In Deuteronomy 6, God had told Israel,
These commandments that I give you today are to be on your hearts. Impress them on your children. Talk about them when you sit at home and when you walk along the road, when you lie down and when you get up. (Deut. 6:6-7, NIV)
But Israel dropped the ball.
After that whole generation had been gathered to their ancestors, another generation grew up who knew neither the Lord nor what he had done for Israel. Then the Israelites did evil in the eyes of the Lord and served the Baals. (Judges 2:10-11, NIV)
Somewhere along the line, someone decided it wasn’t important to tell the story of all God had done for them. As a result, they were unintentionally inundated with messages that had shaped their view of themselves, God, the land, morality, etc. By the time Gideon came around, the Israelites had succumbed not only to the culture around them, but also to a host of outside invaders who had left them weak, starving, and terrified.
Shirer makes the point that this shouldn’t be the case. (To which I say, “duh!”) If the parents, grandparents, and family friends had taught Gideon’s generation like they should have, if Gideon’s generation had listened and learned like they should have, this would not be the case. This whole situation could have been avoided.
How many bad situations in my life were avoided because one of my mom’s friends told me to be different and do better?
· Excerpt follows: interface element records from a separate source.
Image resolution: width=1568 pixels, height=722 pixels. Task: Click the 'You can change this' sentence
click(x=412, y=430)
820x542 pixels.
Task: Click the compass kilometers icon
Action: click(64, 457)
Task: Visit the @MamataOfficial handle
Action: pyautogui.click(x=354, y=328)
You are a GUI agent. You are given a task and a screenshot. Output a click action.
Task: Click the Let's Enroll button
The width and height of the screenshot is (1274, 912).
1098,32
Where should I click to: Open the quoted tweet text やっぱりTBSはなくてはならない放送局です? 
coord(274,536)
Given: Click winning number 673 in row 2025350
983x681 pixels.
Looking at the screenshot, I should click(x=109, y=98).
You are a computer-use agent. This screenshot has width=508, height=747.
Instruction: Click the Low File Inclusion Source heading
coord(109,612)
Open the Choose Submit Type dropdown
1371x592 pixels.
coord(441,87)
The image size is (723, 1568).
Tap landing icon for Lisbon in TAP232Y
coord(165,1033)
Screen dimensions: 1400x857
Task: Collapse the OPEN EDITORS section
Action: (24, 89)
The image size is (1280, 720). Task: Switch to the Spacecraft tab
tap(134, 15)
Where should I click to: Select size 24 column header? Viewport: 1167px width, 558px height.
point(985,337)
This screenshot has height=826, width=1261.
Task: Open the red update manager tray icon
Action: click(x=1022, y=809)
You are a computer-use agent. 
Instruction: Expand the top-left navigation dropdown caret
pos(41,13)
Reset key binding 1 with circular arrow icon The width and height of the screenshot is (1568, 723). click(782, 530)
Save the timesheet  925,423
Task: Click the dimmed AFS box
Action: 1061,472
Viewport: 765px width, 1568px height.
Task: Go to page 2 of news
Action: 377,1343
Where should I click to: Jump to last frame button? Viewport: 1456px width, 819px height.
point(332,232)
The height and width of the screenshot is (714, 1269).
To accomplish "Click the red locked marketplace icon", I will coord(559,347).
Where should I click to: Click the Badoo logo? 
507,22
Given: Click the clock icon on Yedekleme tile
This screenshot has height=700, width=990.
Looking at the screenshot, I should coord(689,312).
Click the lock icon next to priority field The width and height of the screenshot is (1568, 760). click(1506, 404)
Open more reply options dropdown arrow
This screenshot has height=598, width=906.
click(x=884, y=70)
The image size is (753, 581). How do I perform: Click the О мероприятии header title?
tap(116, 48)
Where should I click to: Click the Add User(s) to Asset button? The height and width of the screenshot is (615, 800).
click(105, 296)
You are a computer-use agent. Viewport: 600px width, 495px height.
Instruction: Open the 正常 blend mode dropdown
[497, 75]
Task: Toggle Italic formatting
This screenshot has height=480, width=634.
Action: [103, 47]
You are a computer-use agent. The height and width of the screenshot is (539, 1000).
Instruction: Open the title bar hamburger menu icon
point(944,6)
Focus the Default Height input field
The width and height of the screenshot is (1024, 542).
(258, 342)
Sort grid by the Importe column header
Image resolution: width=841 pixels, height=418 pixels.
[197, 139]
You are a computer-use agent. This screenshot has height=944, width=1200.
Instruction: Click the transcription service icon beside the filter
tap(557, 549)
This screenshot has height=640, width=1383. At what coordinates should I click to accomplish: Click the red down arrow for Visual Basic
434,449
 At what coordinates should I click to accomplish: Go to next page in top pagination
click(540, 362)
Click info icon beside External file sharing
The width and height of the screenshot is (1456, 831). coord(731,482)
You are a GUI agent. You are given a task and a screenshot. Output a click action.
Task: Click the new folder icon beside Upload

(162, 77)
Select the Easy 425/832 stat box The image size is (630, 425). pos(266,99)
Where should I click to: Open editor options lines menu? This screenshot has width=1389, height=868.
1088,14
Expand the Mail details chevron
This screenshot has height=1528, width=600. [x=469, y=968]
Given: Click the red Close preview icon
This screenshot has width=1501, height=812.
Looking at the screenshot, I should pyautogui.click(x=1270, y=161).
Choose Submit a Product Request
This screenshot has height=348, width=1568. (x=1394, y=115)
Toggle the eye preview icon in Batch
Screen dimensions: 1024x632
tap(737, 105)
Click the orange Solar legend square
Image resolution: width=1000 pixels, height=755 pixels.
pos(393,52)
How many more could have been avoided if I had had other women in my life who were also imparting wisdom?
Now the real teeth-kicker: how many mistakes could I help others avoid if I took the time to share, to impart wisdom, to mentor?
See, the people around me — my family, friends, coworkers, and neighbors — have been entrusted to me by God. In His wisdom, He put me where I am, when I am, with the people I am so I could influence and impact them for His kingdom. And the same is true for you, Reader. You are where and when you are, and with whom you are, for a reason.
So am I intentionally passing on the right things, pointing people toward the God I serve? Am I making a point to learn from those who are wiser than I? Are you? Are we living up to all that has been entrusted to us? Let’s glean wisdom from the mistakes of the Israelites and ensure that the next generation is different and better for having known us.